3. Ich bin abweisend zu ihr, wenn mir wichtiger ist, dass sie mein Bedürfnis nach Nähe erfüllt, anstatt zu schauen, wie es dem Kind geht und was es gerade braucht – anscheinend genau diesem Abstand.

Und der letzte Perspektivenwechsel: Die Umkehrung zu mir selbst.
Ich bin in der Öffentlichkeit abweisend zu mir.
Meine drei Beispiele dafür, dass das auch wahr oder wahrer ist:

1. Ich weiss nicht, was in ihr vorging, und ich weiss, dass es mir nach dieser Begegnung schlecht ging – ein klares Zeichen, dass ich innerlich zu mir abweisend war.
2. Ich bin in der Öffentlichkeit abweisend zu mir, wenn ich mich mit der Mutter vergleiche und mein Wohlbefinden davon abhängig mache, wie ihr Kind auf mich reagiert.
3. Ich bin in der Öffentlichkeit abweisend zu mir, wenn ich mich hereinziehen lasse in die Geschichte, dass ich Zuwendung von aussen benötige, um mich vollständig zu fühlen.

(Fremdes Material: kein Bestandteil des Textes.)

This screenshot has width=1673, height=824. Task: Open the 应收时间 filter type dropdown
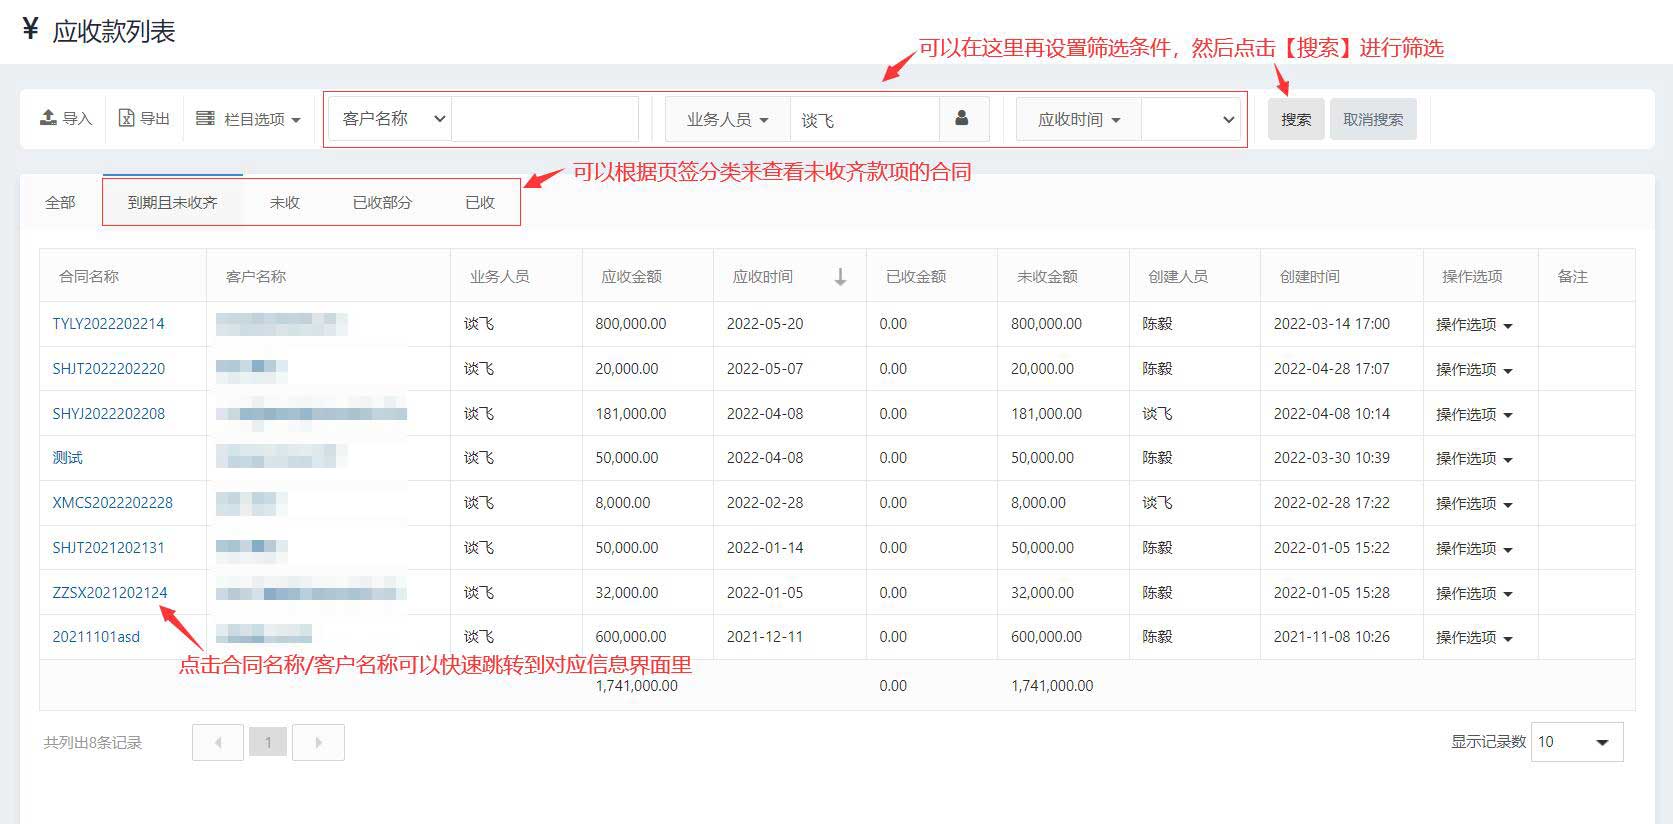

Die letzte Umkehrung „Ich bin abweisend zu mir“ erinnert mich an das Buch von Byron Katie: Ich brauche deine Liebe. Stimmt das? – in diesem Buch habe ich viel gelesen nach einer Trennung von einem Partner. Und nun wird mir das Thema erneut präsentiert vom Universum. Dieses Mal nicht durch einen Mann, dieses Mal durch ein Kind.

Katie sagt: “Leute gehen nach Indien um einen Guru zu finden, aber das musst du nicht: du lebst mit einem. Dein Partner wird dir alles geben was du brauchst für deine eigene Freiheit.” Im Moment sind die Gurus in meinem Leben die Kinder meines Partners, die mir kontinuierlich zeigen, wo ich noch nicht frei bin, wann ich mich selbst verlasse und wann ich meine, ein Anrecht auf dieses oder jenes zu haben, oder dieses oder jenes verdient oder nicht verdient zu haben. Die Wirklichkeit zeigt mir, was wirklich wahr ist. Immer nur das, was geschieht und zwar genau dann, wann es geschieht und nicht, wann ich meine, es sei ein angemessener Zeitpunkt. Da bleibt mir nur “Danke” zu sagen – für diese Reise des Erkennen, Einsehen, Üben, Wieder gut machen, Loslassen und Vertrauen.

Heute kommen die Kinder wieder für eine Woche zu uns. Ich bin gespannt, welche Knöpfe bei mir noch zu drücken sind und werde berichten 😉

In diesem Sinne wünsche ich euch eine spannende Woche mit euren Gurus.